Records from a data collection —
>>>

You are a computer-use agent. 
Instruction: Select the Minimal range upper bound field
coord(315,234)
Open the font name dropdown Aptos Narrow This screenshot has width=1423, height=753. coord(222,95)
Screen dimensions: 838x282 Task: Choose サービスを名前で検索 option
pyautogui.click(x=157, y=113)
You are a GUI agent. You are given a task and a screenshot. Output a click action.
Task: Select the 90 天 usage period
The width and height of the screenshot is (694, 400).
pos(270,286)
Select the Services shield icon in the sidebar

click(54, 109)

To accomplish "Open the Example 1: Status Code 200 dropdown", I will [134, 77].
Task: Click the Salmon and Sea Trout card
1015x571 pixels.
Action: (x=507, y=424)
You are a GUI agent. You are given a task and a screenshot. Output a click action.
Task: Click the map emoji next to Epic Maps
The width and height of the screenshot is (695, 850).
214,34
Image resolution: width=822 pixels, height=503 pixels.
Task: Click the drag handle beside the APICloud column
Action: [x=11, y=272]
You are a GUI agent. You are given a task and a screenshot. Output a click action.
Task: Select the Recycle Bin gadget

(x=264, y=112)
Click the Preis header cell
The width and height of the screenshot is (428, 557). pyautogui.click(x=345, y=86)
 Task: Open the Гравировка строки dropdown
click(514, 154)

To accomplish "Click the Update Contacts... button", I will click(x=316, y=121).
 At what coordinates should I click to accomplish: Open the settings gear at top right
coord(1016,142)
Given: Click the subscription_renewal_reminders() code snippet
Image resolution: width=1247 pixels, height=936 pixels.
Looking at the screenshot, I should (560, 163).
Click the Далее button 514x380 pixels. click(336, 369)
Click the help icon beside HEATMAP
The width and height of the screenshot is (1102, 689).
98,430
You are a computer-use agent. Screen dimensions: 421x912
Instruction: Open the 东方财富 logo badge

<<<

Count how many lines of the rows above contain the string "accomplish", treating uppercase and lowercase as different. Reply with the number alone.

Task output —
3